Sa bonne fortune électorale, liée aux succès de ses candidats dans les élections locales et à l’impopularité de Nicolas Sarkozy, renforce son problème : la nécessité, trop forte, d’un leadership, et celle, insuffisante, d’une « rénovation » idéologique.

Primaires socialistes : une comédie qui pourrait s'achever en tragédie

Les uns après les autres des sondages trompeurs le rappellent : une victoire à l’élection présidentielle est presque acquise, à condition de s’imposer au premier tour. Toutefois, dès lors que le casting prime, à première vue, sur les idées, le PS n'a peut-être pas intérêt à organiser ces primaires qui, par nature, vont mettre en évidence des rivalités et peut-être même des divisions. Mais puisque ce processus électoral a été proposé à l’opinion à la fois comme la manifestation de la rénovation du PS et du renouvèlement de son lien avec les Français, il apparaît impossible à présent pour les socialistes d'y renoncer.

Le jeu des protagonistes autour des primaires socialistes ressemble à une comédie qui pourrait s’achever en tragédie. Strauss-Kahn s’épuise dans sa position de favori condamné au silence et qui plait davantage à droite qu’à gauche, la montée en puissance de Martine Aubry exprime la résistance du parti face à un choix qui lui échapperait, Ségolène Royal, affaiblie, espère encore l’éveil du peuple tandis François Hollande cherche à imposer son heure après avoir renoncé à diriger le parti…

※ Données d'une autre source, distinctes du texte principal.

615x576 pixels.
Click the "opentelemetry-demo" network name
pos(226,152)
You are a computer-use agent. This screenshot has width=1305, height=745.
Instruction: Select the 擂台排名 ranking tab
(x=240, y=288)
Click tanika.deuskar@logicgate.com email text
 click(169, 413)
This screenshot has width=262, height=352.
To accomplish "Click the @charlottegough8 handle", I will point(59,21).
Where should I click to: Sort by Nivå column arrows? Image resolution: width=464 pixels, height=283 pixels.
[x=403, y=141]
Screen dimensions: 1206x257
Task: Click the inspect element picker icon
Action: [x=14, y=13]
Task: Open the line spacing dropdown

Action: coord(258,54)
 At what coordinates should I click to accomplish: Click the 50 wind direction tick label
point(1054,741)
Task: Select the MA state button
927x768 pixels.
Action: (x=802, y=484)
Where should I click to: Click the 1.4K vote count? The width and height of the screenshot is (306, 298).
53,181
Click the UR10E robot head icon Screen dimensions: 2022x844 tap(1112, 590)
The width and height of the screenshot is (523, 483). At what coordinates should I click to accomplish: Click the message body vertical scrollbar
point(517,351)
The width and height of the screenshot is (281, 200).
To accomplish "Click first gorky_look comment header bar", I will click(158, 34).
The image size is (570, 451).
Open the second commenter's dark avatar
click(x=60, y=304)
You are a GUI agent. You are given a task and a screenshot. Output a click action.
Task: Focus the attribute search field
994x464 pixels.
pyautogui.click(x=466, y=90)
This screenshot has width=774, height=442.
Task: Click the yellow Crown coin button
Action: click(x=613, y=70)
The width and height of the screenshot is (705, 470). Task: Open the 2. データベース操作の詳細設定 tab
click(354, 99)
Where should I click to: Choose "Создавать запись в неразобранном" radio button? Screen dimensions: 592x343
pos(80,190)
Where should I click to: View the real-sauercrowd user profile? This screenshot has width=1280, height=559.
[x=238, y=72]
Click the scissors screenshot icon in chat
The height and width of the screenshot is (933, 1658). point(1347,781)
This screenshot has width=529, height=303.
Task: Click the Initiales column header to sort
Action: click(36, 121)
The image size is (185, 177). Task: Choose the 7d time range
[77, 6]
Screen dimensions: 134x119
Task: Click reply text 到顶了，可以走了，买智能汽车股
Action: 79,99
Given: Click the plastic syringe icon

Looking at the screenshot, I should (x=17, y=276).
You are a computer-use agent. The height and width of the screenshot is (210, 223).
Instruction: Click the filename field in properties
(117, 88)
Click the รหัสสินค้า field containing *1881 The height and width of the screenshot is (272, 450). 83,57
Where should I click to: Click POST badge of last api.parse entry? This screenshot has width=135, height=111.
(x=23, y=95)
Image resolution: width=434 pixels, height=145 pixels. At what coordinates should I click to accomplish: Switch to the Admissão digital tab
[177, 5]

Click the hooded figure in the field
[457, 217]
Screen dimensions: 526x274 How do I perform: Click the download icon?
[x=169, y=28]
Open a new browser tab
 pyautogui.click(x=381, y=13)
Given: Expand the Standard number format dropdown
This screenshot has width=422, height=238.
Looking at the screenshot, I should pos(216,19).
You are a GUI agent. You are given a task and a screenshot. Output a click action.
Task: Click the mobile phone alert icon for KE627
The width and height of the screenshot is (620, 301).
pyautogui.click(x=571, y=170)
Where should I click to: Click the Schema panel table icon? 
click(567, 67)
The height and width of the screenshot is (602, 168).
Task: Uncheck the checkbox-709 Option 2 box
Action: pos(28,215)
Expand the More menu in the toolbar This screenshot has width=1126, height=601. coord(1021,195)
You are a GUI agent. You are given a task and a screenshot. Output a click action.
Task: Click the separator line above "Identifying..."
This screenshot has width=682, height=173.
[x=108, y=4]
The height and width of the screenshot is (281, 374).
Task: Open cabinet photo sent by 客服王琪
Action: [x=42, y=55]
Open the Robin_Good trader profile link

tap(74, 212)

De véritables primaires fondées sur la confrontation de projets improbables, de simples primaires de confirmation impossibles : telle est la situation dans laquelle le PS s’est de lui-même placé, au risque de demeurer une alternative politique mal identifiée, et, pour finir, gâchée.

Le PS a-t-il tiré les leçons de l’expérience Ségolène Royal ?

Pour 2012, le défi pour le PS est d’abord ne pas répéter les erreurs commises il y a cinq ans avec la désignation à la fois trop tardive et non assumée de sa candidate. Rappelons-nous la situation en 2006, celle de primaires fermées et subies : Ségolène Royal, saisissant mieux que ses concurrents d’alors les nouveaux ordres et les nouveaux modes de la démocratie d’opinion, s’imposa contre les caciques du parti qui, dès lors, spéculèrent sur son échec avec l’intention de l’écarter après la défaite.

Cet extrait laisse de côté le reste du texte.